**YOUR OBJECTIVE**
Put the records below into a Markdown table with two columns, No. and Text. Give each nonblank line its own row, numbered in order.

((

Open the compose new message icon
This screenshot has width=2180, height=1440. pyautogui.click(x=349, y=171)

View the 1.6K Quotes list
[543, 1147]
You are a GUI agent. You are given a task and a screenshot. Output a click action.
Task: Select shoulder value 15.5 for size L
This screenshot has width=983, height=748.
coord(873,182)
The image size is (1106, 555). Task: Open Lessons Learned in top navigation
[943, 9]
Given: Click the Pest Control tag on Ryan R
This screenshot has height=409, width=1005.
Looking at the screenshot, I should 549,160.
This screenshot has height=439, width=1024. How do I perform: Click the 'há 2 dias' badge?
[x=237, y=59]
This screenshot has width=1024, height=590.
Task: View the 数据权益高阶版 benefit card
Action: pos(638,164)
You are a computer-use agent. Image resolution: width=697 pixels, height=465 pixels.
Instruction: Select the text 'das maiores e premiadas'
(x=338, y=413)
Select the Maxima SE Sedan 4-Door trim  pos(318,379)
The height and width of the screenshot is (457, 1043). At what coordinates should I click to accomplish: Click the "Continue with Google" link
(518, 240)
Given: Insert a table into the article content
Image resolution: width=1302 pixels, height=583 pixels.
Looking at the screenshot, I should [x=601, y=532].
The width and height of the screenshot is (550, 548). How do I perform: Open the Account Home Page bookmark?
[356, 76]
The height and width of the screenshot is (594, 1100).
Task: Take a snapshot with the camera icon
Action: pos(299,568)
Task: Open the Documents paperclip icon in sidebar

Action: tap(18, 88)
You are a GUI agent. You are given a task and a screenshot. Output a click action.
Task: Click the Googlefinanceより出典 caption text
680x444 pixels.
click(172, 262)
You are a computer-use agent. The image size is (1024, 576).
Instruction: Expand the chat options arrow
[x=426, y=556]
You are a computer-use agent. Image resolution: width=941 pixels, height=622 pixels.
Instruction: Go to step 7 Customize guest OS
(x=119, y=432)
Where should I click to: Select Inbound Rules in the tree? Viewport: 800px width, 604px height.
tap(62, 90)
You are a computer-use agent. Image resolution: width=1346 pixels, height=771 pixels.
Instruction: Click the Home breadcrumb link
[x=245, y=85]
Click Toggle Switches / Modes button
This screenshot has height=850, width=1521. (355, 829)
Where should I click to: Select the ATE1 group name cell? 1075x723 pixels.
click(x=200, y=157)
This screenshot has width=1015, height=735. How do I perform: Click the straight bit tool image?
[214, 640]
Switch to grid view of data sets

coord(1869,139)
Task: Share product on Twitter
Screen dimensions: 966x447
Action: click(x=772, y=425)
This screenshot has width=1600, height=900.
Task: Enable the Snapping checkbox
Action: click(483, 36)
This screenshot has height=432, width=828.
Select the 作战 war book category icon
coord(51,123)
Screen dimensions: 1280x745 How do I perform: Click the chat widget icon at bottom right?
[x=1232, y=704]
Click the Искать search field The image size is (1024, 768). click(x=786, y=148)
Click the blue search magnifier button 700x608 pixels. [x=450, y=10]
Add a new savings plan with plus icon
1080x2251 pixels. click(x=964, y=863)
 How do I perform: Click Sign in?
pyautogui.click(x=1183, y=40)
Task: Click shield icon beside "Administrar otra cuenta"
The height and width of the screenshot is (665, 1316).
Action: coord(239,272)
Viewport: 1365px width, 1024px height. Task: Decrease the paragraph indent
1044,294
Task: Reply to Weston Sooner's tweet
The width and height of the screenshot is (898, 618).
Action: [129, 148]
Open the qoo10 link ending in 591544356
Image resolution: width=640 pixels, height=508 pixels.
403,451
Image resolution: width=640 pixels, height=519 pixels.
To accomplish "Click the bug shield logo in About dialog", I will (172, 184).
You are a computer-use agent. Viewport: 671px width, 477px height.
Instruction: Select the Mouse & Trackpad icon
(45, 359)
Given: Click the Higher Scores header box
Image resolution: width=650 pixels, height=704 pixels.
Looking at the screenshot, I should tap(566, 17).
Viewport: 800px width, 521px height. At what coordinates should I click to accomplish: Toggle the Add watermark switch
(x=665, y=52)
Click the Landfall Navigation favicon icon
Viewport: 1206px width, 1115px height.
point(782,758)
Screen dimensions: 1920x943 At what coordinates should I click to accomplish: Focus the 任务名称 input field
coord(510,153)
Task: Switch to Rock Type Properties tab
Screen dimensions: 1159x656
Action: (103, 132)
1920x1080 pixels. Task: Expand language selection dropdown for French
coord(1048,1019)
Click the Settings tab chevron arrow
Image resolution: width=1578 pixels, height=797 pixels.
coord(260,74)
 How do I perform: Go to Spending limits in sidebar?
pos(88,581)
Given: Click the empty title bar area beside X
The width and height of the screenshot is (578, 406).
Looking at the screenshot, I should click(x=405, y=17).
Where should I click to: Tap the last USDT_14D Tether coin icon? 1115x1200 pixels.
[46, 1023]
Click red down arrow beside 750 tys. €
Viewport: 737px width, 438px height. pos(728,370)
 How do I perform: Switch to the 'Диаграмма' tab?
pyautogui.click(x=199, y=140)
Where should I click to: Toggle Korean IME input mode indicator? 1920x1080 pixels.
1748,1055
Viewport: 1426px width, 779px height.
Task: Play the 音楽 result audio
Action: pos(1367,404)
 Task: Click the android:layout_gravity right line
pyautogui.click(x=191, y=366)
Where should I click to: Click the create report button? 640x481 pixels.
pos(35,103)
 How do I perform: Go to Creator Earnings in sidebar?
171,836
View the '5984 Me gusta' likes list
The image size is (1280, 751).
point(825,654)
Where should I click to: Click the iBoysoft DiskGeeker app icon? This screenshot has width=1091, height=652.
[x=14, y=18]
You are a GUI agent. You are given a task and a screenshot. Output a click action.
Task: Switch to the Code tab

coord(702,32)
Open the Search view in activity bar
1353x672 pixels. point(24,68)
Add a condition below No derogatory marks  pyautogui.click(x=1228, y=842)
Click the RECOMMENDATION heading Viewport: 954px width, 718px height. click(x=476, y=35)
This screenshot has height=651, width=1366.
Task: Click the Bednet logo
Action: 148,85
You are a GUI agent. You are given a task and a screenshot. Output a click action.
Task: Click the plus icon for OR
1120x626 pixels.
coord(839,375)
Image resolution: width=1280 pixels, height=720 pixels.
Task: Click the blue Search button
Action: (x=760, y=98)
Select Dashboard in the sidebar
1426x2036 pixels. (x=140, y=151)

))

**EXERCISE SOLUTION**
| No. | Text |
|---|---|
| 1 | Open the compose new message icon |
| 2 | This screenshot has width=2180, height=1440. pyautogui.click(x=349, y=171) |
| 3 | View the 1.6K Quotes list |
| 4 | [543, 1147] |
| 5 | You are a GUI agent. You are given a task and a screenshot. Output a click action. |
| 6 | Task: Select shoulder value 15.5 for size L |
| 7 | This screenshot has width=983, height=748. |
| 8 | coord(873,182) |
| 9 | The image size is (1106, 555). Task: Open Lessons Learned in top navigation |
| 10 | [943, 9] |
| 11 | Given: Click the Pest Control tag on Ryan R |
| 12 | This screenshot has height=409, width=1005. |
| 13 | Looking at the screenshot, I should 549,160. |
| 14 | This screenshot has height=439, width=1024. How do I perform: Click the 'há 2 dias' badge? |
| 15 | [x=237, y=59] |
| 16 | This screenshot has width=1024, height=590. |
| 17 | Task: View the 数据权益高阶版 benefit card |
| 18 | Action: pos(638,164) |
| 19 | You are a computer-use agent. Image resolution: width=697 pixels, height=465 pixels. |
| 20 | Instruction: Select the text 'das maiores e premiadas' |
| 21 | (x=338, y=413) |
| 22 | Select the Maxima SE Sedan 4-Door trim  pos(318,379) |
| 23 | The height and width of the screenshot is (457, 1043). At what coordinates should I click to accomplish: Click the "Continue with Google" link |
| 24 | (518, 240) |
| 25 | Given: Insert a table into the article content |
| 26 | Image resolution: width=1302 pixels, height=583 pixels. |
| 27 | Looking at the screenshot, I should [x=601, y=532]. |
| 28 | The width and height of the screenshot is (550, 548). How do I perform: Open the Account Home Page bookmark? |
| 29 | [356, 76] |
| 30 | The height and width of the screenshot is (594, 1100). |
| 31 | Task: Take a snapshot with the camera icon |
| 32 | Action: pos(299,568) |
| 33 | Task: Open the Documents paperclip icon in sidebar |
| 34 | Action: tap(18, 88) |
| 35 | You are a GUI agent. You are given a task and a screenshot. Output a click action. |
| 36 | Task: Click the Googlefinanceより出典 caption text |
| 37 | 680x444 pixels. |
| 38 | click(172, 262) |
| 39 | You are a computer-use agent. The image size is (1024, 576). |
| 40 | Instruction: Expand the chat options arrow |
| 41 | [x=426, y=556] |
| 42 | You are a computer-use agent. Image resolution: width=941 pixels, height=622 pixels. |
| 43 | Instruction: Go to step 7 Customize guest OS |
| 44 | (x=119, y=432) |
| 45 | Where should I click to: Select Inbound Rules in the tree? Viewport: 800px width, 604px height. |
| 46 | tap(62, 90) |
| 47 | You are a computer-use agent. Image resolution: width=1346 pixels, height=771 pixels. |
| 48 | Instruction: Click the Home breadcrumb link |
| 49 | [x=245, y=85] |
| 50 | Click Toggle Switches / Modes button |
| 51 | This screenshot has height=850, width=1521. (355, 829) |
| 52 | Where should I click to: Select the ATE1 group name cell? 1075x723 pixels. |
| 53 | click(x=200, y=157) |
| 54 | This screenshot has width=1015, height=735. How do I perform: Click the straight bit tool image? |
| 55 | [214, 640] |
| 56 | Switch to grid view of data sets |
| 57 | coord(1869,139) |
| 58 | Task: Share product on Twitter |
| 59 | Screen dimensions: 966x447 |
| 60 | Action: click(x=772, y=425) |
| 61 | This screenshot has width=1600, height=900. |
| 62 | Task: Enable the Snapping checkbox |
| 63 | Action: click(483, 36) |
| 64 | This screenshot has height=432, width=828. |
| 65 | Select the 作战 war book category icon |
| 66 | coord(51,123) |
| 67 | Screen dimensions: 1280x745 How do I perform: Click the chat widget icon at bottom right? |
| 68 | [x=1232, y=704] |
| 69 | Click the Искать search field The image size is (1024, 768). click(x=786, y=148) |
| 70 | Click the blue search magnifier button 700x608 pixels. [x=450, y=10] |
| 71 | Add a new savings plan with plus icon |
| 72 | 1080x2251 pixels. click(x=964, y=863) |
| 73 |  How do I perform: Click Sign in? |
| 74 | pyautogui.click(x=1183, y=40) |
| 75 | Task: Click shield icon beside "Administrar otra cuenta" |
| 76 | The height and width of the screenshot is (665, 1316). |
| 77 | Action: coord(239,272) |
| 78 | Viewport: 1365px width, 1024px height. Task: Decrease the paragraph indent |
| 79 | 1044,294 |
| 80 | Task: Reply to Weston Sooner's tweet |
| 81 | The width and height of the screenshot is (898, 618). |
| 82 | Action: [129, 148] |
| 83 | Open the qoo10 link ending in 591544356 |
| 84 | Image resolution: width=640 pixels, height=508 pixels. |
| 85 | 403,451 |
| 86 | Image resolution: width=640 pixels, height=519 pixels. |
| 87 | To accomplish "Click the bug shield logo in About dialog", I will (172, 184). |
| 88 | You are a computer-use agent. Viewport: 671px width, 477px height. |
| 89 | Instruction: Select the Mouse & Trackpad icon |
| 90 | (45, 359) |
| 91 | Given: Click the Higher Scores header box |
| 92 | Image resolution: width=650 pixels, height=704 pixels. |
| 93 | Looking at the screenshot, I should tap(566, 17). |
| 94 | Viewport: 800px width, 521px height. At what coordinates should I click to accomplish: Toggle the Add watermark switch |
| 95 | (x=665, y=52) |
| 96 | Click the Landfall Navigation favicon icon |
| 97 | Viewport: 1206px width, 1115px height. |
| 98 | point(782,758) |
| 99 | Screen dimensions: 1920x943 At what coordinates should I click to accomplish: Focus the 任务名称 input field |
| 100 | coord(510,153) |
| 101 | Task: Switch to Rock Type Properties tab |
| 102 | Screen dimensions: 1159x656 |
| 103 | Action: (103, 132) |
| 104 | 1920x1080 pixels. Task: Expand language selection dropdown for French |
| 105 | coord(1048,1019) |
| 106 | Click the Settings tab chevron arrow |
| 107 | Image resolution: width=1578 pixels, height=797 pixels. |
| 108 | coord(260,74) |
| 109 |  How do I perform: Go to Spending limits in sidebar? |
| 110 | pos(88,581) |
| 111 | Given: Click the empty title bar area beside X |
| 112 | The width and height of the screenshot is (578, 406). |
| 113 | Looking at the screenshot, I should click(x=405, y=17). |
| 114 | Where should I click to: Tap the last USDT_14D Tether coin icon? 1115x1200 pixels. |
| 115 | [46, 1023] |
| 116 | Click red down arrow beside 750 tys. € |
| 117 | Viewport: 737px width, 438px height. pos(728,370) |
| 118 |  How do I perform: Switch to the 'Диаграмма' tab? |
| 119 | pyautogui.click(x=199, y=140) |
| 120 | Where should I click to: Toggle Korean IME input mode indicator? 1920x1080 pixels. |
| 121 | 1748,1055 |
| 122 | Viewport: 1426px width, 779px height. |
| 123 | Task: Play the 音楽 result audio |
| 124 | Action: pos(1367,404) |
| 125 |  Task: Click the android:layout_gravity right line |
| 126 | pyautogui.click(x=191, y=366) |
| 127 | Where should I click to: Click the create report button? 640x481 pixels. |
| 128 | pos(35,103) |
| 129 |  How do I perform: Go to Creator Earnings in sidebar? |
| 130 | 171,836 |
| 131 | View the '5984 Me gusta' likes list |
| 132 | The image size is (1280, 751). |
| 133 | point(825,654) |
| 134 | Where should I click to: Click the iBoysoft DiskGeeker app icon? This screenshot has width=1091, height=652. |
| 135 | [x=14, y=18] |
| 136 | You are a GUI agent. You are given a task and a screenshot. Output a click action. |
| 137 | Task: Switch to the Code tab |
| 138 | coord(702,32) |
| 139 | Open the Search view in activity bar |
| 140 | 1353x672 pixels. point(24,68) |
| 141 | Add a condition below No derogatory marks  pyautogui.click(x=1228, y=842) |
| 142 | Click the RECOMMENDATION heading Viewport: 954px width, 718px height. click(x=476, y=35) |
| 143 | This screenshot has height=651, width=1366. |
| 144 | Task: Click the Bednet logo |
| 145 | Action: 148,85 |
| 146 | You are a GUI agent. You are given a task and a screenshot. Output a click action. |
| 147 | Task: Click the plus icon for OR |
| 148 | 1120x626 pixels. |
| 149 | coord(839,375) |
| 150 | Image resolution: width=1280 pixels, height=720 pixels. |
| 151 | Task: Click the blue Search button |
| 152 | Action: (x=760, y=98) |
| 153 | Select Dashboard in the sidebar |
| 154 | 1426x2036 pixels. (x=140, y=151) |